Fondé
en 2011 par deux anciens membres de Radio Moscow, le bassiste Zack Anderson et
le batteur Cory Berry, Blues Pills a connu une ascension fulgurante, à grands
coups de singles ('Black Smoke', High Class Woman'), d'EPs ("Bliss"
puis "Devil Man") et de lives, illustration d'une intense activité
scénique, le tout généralement édité en format vinyle, détail qui n'est pas
vraiment un car il témoigne de l'attachement du groupe suédois à une époque, la
fin des années 60 et le début de la décennie suivante, dont il a fait sa muse.
Ajoutons à cela la présence en son sein d'une chanteuse charismatique, la
ravissante Elin Larsson, et pour nous Français, celle du guitariste Dorian
Sorriaux, qui les a rejoints alors qu'il n'avait que seize ans (!), et vous
aurez réuni les ingrédients d'un succès pas si inattendu. Bien sûr, il serait
tentant d'expliquer celui-ci par le seul charme de sa vocaliste associé à un
rock vintage à la mode. Mais un beau minois et une musique qui a le vent en
poupe n'ont jamais suffi à faire de grands groupes. De fait, ce qui a permis à
Blues Pills de décrocher si vite les étoiles réside avant tout dans son travail
et son talent pour fignoler des perles mélodiques dont la simplicité les rend
imparables sans pour autant masquer la générosité de leurs arrangements. Si en
2014, le galop d'essai éponyme était fortement attendu, son successeur l'est
peut-être encore davantage, non seulement car il se doit de confirmer le
jouissif potentiel de ses auteurs et parce qu'il est, contrairement à son aîné
dont une bonne moitié du menu était alors déjà connu, composé de nouveaux
titres dont on espère qu'ils auront la même force que leurs glorieux
devanciers. Epousant une structure identique à celle de son prédécesseur, faite
de dix pistes ramassées dont une reprise, "Lady In Gold" ne devrait
pas décevoir les admirateurs du quatuor, auquel l'entame éponyme suffit pour
séduire et emporter la mise. Le style du groupe s'y trouve admirablement résumé
en à peine plus de quatre minutes : lignes vocales puissamment belles,
partition nerveuse qui dégorge de feeling et ambiance soyeuse.

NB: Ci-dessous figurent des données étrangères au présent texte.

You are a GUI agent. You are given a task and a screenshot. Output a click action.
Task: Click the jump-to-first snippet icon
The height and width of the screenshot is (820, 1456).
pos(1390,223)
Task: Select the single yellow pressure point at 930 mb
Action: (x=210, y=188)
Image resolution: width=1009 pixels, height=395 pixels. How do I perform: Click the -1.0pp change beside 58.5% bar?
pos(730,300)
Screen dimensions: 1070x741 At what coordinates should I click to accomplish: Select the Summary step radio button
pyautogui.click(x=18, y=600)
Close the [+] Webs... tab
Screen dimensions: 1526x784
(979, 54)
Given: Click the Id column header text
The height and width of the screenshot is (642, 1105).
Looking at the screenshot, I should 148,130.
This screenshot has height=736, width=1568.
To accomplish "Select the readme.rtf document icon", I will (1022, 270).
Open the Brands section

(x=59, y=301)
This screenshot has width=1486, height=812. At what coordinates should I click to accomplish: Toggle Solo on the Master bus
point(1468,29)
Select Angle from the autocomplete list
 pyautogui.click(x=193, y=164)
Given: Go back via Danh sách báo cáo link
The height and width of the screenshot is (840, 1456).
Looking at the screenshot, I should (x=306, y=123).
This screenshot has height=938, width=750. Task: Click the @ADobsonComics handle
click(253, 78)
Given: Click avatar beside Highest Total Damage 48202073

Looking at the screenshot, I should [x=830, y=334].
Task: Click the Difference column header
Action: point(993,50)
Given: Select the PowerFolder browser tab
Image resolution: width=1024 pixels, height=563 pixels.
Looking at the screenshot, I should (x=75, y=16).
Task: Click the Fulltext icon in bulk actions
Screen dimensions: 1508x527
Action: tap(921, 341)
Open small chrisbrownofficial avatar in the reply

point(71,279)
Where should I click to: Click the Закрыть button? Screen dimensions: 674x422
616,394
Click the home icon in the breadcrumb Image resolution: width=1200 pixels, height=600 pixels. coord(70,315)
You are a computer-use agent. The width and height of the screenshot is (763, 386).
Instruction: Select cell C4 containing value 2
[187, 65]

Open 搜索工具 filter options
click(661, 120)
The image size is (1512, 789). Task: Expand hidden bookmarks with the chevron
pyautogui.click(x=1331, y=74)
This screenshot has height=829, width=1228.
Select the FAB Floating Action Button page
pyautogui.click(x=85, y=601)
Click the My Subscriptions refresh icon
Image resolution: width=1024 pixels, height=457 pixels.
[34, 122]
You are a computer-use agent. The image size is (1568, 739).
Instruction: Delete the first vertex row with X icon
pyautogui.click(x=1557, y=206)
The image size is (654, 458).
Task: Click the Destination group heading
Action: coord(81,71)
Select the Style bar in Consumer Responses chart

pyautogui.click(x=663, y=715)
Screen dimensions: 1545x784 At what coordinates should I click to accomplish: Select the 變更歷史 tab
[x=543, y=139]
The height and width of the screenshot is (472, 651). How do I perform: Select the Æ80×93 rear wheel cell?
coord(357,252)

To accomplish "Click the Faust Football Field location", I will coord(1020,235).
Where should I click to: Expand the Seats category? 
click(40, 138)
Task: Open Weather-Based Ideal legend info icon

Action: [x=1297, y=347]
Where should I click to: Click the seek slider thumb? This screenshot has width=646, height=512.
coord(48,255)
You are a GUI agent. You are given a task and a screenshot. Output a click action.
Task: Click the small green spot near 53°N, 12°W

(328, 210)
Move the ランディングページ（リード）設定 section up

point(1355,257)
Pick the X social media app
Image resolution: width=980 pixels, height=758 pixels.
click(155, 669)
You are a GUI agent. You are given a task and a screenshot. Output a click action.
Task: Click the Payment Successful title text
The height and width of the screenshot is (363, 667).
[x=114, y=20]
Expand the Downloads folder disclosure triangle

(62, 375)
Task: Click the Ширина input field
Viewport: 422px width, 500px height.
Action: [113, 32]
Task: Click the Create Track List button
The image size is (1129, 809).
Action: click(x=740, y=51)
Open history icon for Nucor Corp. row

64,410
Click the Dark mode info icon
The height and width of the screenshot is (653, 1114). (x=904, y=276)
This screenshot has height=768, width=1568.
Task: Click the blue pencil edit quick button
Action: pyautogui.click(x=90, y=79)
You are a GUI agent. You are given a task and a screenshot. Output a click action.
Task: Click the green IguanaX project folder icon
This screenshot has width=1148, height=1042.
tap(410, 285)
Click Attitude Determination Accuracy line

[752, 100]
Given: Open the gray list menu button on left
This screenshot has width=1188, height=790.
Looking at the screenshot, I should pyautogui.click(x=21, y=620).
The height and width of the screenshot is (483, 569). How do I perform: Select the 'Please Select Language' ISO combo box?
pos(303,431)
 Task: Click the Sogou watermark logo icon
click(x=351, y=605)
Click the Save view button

Scandinave de
sol, Blues Pills a par contre du sang américain qui coule dans ses veines. A
son écoute, on pense au rock psyché et bluesy du San Francisco hippie. La voix
d'Eli, moins lisse qu'il n'y paraît, évoquant le spectre de l'oubliée Candy
Givens (Zephyr dans lequel jouait Tommy Bolin avant de rejoindre Deep Purple),
participe de cet ancrage temporel et géographique, impression validée par la
reprise du 'Elements And Things' de Tony Joe White. Collection tranquille mais
dynamique de chansons savamment écrites, "Lady In Gold" envoûte tout
du long par les trésors qui se nichent dans son intimité colorée. Piano à la
Supertramp, comme sur l'étonnante respiration 'I Felt Change', duveteuse
élévation nimbée d'orgue (ce 'Gone So Long', véritable apothéose de l'album),
envolée pulsative et remuante à l'image de 'Won't Go Back' ou chœurs
ensorcelants ('Burned Out') parsèment un menu qui fait la part belle aux
ambiances, alternant titres énergiques ('Lady In Gold', 'Bad Talkers') et échappées
riches en nuances mais tout aussi addictives ('Little Boy Preacher',
'Rejection', You Gotta Try'). Si elle s'inscrit dans le sillage naturel du
premier opus, cette deuxième cuvée brille de mille feux, offrande moins
immédiate sans doute mais dont l'écriture d'orfèvre en fait tout simplement un
très grand disque de rock anachronique et éternel. 4/5 (2016)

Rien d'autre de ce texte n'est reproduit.